In acht Tagen in Barcelona 1992 gewann er sechs olympische Goldmedaillen – Mannschaft, Mehrkampf, Pauschenpferd, Ringe, Sprung und Barren –, die meisten, die je ein:e Turner:in bei einen einzigen Spielen gewonnen hat, und eine Ausbeute, die kein Athlet einer anderen Sportart bei Sommerspielen seit Mark Spitz erreicht hatte. Für das Vereinte Team antretend, während sich die Sowjetunion um ihn herum auflöste, war er dem Feld so weit voraus, dass er vier Gerätefinals an einem einzigen Tag gewann. Er holte 1993 in Birmingham den WM-Mehrkampftitel und beendete seine Karriere mit rekordverdächtigen 12 WM-Goldmedaillen unter 23 WM-Medaillen insgesamt. Atlanta 1996 kam nach einem Autounfall, bei dem seine Frau schwer verletzt wurde und der sein Training entgleisen ließ; er kehrte dennoch zurück und gewann vier Bronzemedaillen, womit seine olympische Gesamtzahl auf 10 stieg. Sein Höhepunkt war kurz, und seine Beständigkeit erreichte nie die Uchimuras, doch kein männlicher Turner hat je so viel Dominanz in so wenig Zeit verdichtet.

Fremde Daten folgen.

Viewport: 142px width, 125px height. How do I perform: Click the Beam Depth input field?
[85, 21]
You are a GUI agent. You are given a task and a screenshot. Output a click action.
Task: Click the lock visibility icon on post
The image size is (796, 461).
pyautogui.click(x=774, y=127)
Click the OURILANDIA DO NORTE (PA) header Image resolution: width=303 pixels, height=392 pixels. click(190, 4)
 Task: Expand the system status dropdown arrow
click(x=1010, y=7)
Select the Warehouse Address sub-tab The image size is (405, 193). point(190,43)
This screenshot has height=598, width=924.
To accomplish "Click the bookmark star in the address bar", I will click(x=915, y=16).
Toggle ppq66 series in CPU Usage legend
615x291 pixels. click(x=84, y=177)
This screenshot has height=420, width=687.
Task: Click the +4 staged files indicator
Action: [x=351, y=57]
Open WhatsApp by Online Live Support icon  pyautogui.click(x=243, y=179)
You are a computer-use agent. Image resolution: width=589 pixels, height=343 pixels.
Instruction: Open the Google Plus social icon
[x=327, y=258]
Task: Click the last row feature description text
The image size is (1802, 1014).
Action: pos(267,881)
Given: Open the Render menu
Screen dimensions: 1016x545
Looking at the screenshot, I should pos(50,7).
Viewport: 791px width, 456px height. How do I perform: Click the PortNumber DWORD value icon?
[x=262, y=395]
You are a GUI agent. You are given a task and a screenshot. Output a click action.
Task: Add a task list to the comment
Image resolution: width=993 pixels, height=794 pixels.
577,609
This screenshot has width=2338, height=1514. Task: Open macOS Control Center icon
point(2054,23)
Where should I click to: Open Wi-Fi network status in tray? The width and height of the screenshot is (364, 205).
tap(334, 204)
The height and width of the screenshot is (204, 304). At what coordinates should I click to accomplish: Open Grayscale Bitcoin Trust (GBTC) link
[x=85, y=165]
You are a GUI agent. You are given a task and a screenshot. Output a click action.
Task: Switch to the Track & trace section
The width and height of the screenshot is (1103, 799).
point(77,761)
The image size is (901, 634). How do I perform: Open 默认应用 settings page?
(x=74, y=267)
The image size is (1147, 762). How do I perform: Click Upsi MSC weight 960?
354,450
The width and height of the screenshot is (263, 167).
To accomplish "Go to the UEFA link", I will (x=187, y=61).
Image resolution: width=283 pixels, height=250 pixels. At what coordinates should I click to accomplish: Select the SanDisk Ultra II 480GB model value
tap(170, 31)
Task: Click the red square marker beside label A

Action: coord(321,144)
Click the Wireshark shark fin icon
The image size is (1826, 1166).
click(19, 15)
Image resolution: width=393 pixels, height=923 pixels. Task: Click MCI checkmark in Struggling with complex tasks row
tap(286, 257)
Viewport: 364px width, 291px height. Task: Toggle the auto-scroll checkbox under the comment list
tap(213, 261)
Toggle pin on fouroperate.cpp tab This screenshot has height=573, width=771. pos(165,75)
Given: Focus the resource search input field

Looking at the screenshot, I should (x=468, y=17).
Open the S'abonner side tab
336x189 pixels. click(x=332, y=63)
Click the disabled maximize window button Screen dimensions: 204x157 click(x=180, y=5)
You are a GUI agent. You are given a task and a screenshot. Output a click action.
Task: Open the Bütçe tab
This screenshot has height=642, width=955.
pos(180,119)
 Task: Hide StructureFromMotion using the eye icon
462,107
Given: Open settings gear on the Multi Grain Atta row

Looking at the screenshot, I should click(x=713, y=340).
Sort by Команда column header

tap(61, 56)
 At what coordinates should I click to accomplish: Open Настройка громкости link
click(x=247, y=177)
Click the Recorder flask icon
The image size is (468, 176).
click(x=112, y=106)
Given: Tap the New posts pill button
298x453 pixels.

Das Plädoyer für Swetlana Chorkina

Die erfolgreichste Stufenbarren-Turnerin der Geschichte und die letzte große Stilistin der 10,0-Ära. Chorkina gewann drei WM-Mehrkampftitel – 1997, 2001 und 2003 – bis Biles ein Rekord für Frauen, und holte 20 WM-Medaillen inklusive neun Gold. Ihre beiden olympischen Titel kamen beide am Stufenbarren, 1996 in Atlanta und 2000 in Sydney, und sie beendete ihre Karriere mit sieben olympischen Medaillen. Mit 1,65 Metern war sie deutlich größer als das übliche Turnerinnenprofil, was sie an Sprung und Balken benachteiligte, ihrer Stufenbarrenarbeit aber eine Amplitude verlieh, die niemand nachahmen konnte; mehrere Elemente im Code de Pointage tragen ihren Namen. Ihre Karriere spiegelte auch die Kontroversen der Ära wider, vom falsch eingestellten Sprungpferd, das das olympische Mehrkampffinale 2000 ruinierte, bis zu ihrer offenen und oft bitteren öffentlichen Kritik an der Wertung, die ihr den einen Titel verwehrte, den sie am meisten wollte.